Passage shown »
Second derivative (for functions of range \(\mathbb{R}\), m = 1)

\(f : \mathbb{R}^n \to \mathbb{R}, Df(x) = \nabla f(x)^T, D(Df(x)^T) = D(\nabla f(x)) \in \mathbb{R}^{n \times n}\)

\(\nabla f(x) = [\frac{\partial f}{\partial x_1}, \cdots , \frac{\partial f}{\partial x_n}]^T\)

\(D(\nabla f(x)) = \begin{bmatrix} \frac{\partial ^2 f}{\partial x_1^2} & \cdots & \frac{\partial ^2 f}{\partial x_1 x_n} \\ \vdots & & \vdots \\ \frac{\partial^2 f}{\partial x_n x_1} & \cdots & \frac{\partial^2 f}{\partial x_n^2} \end{bmatrix} = \nabla ^2 f''(x)\)

means the Hessian of \(f'\).

\(f = \begin{bmatrix} f_1 \\ \vdots \\ f_m \end{bmatrix}\)

\(Df = \begin{bmatrix} \frac{\partial f_1}{\partial x_1} & \cdots & \frac{\partial f_1}{\partial x_n} \\ \vdots & & \vdots \\ \frac{\partial f_m}{\partial x_1} & \cdots & \frac{\partial f_m}{\partial x_n} \end{bmatrix}\)

First order condition for convexities

  • Fact: Assume \(f : \mathbb{R}^n \to \mathbb{R}\) is differentiable (This means \(dom \, f\) is open.)

Then \(f\) is convex iff \(dom \, f\) is convex and \(f(y) \ge f(x) + Df(x)(y - x)\) for all \(x, y \in dom \, f\)

  • Proof: \(\impliedby\) Let \(x, y \in dom \, f\), \(0 \lt \theta \lt 1\), \(z = \theta x + (1 - \theta) y\)

We have, by \(f(y) \ge f(x) + Df(x) (y - x)\),

\(f(x) \ge f(z) + Df(z)(x - z)\), \(f(y) \ge f(z) + Df(z)(y - z)\)

so \(\theta f(x) + (1 - \theta)f(y) \ge f(z) + \theta Df(z) x + (1 - \theta) Df(z) y - Df(z) z = f(z) \implies \text{convex}\)

\(\implies\) Fix \(x, y \in dom \, f\) and \(x \neq y\), Let \(g(t) = f(x + t(y - x)) = f(ty + (1 - t)x)\)

Then \(g(t) \le tf(y) + (1 - t)f(x)\) by convexity (for \(t \in [0, 1]\))

so \(\frac{f(x + t(y - x)) + (1 -t)f(x)}{t} \le f(y) \implies \frac{f(x + t(y - x)) -f(x)}{t} + f(x) \le f(y)\)

\(\lim _{t \to 0} \frac{Df(x)(t(y - x)) +err_x(t(y - x))}{t} + f(x) \le f(y)\)

\(Df(x)(y - x) + \lim_ {t \to 0} \frac{err_x(t(y - x))}{t} + f(x) \le f(y)\)

\(f(y) \ge Df(x)(y - x) + f(x)\)

Assigned task A »
From the notes on derivatives and convexity, list every entry written out explicitly (rather than as dots) in the matrix given for D(∇f(x)).
Assigned task B »
Duplicate the part of the notes on derivatives and convexity starting with "Then \(f\) is" and going on through "f(ty + (1 - t)x)\)".

Data segment »
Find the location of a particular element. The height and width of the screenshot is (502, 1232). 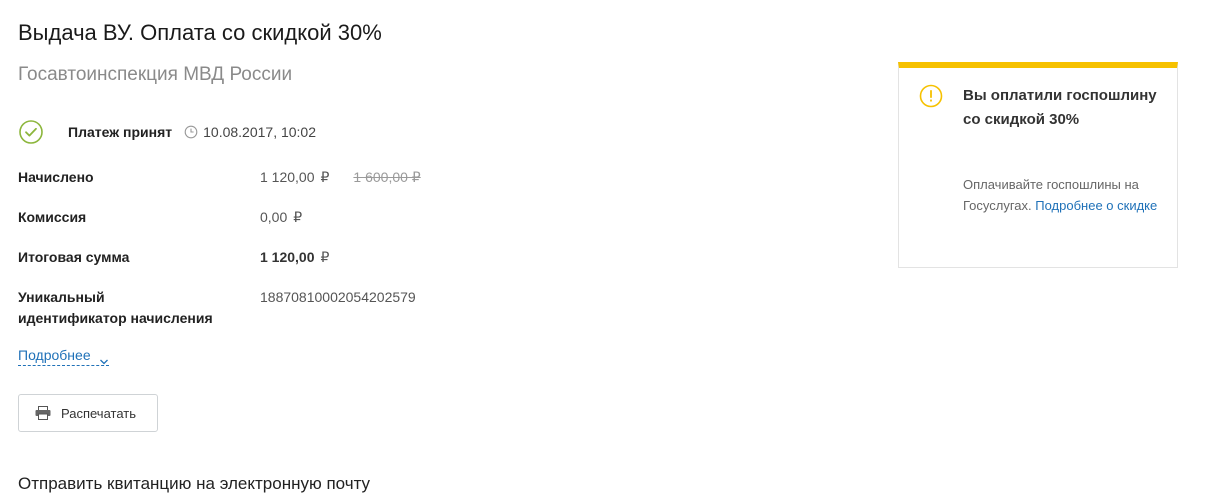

Written solution A »
∂²f/∂x_1², ∂²f/∂x_1 x_n, ∂²f/∂x_n x_1, ∂²f/∂x_n²

Written solution B »
Then \(f\) is convex iff \(dom \, f\) is convex and \(f(y) \ge f(x) + Df(x)(y - x)\) for all \(x, y \in dom \, f\)

  • Proof: \(\impliedby\) Let \(x, y \in dom \, f\), \(0 \lt \theta \lt 1\), \(z = \theta x + (1 - \theta) y\)

We have, by \(f(y) \ge f(x) + Df(x) (y - x)\),

\(f(x) \ge f(z) + Df(z)(x - z)\), \(f(y) \ge f(z) + Df(z)(y - z)\)

so \(\theta f(x) + (1 - \theta)f(y) \ge f(z) + \theta Df(z) x + (1 - \theta) Df(z) y - Df(z) z = f(z) \implies \text{convex}\)

\(\implies\) Fix \(x, y \in dom \, f\) and \(x \neq y\), Let \(g(t) = f(x + t(y - x)) = f(ty + (1 - t)x)\)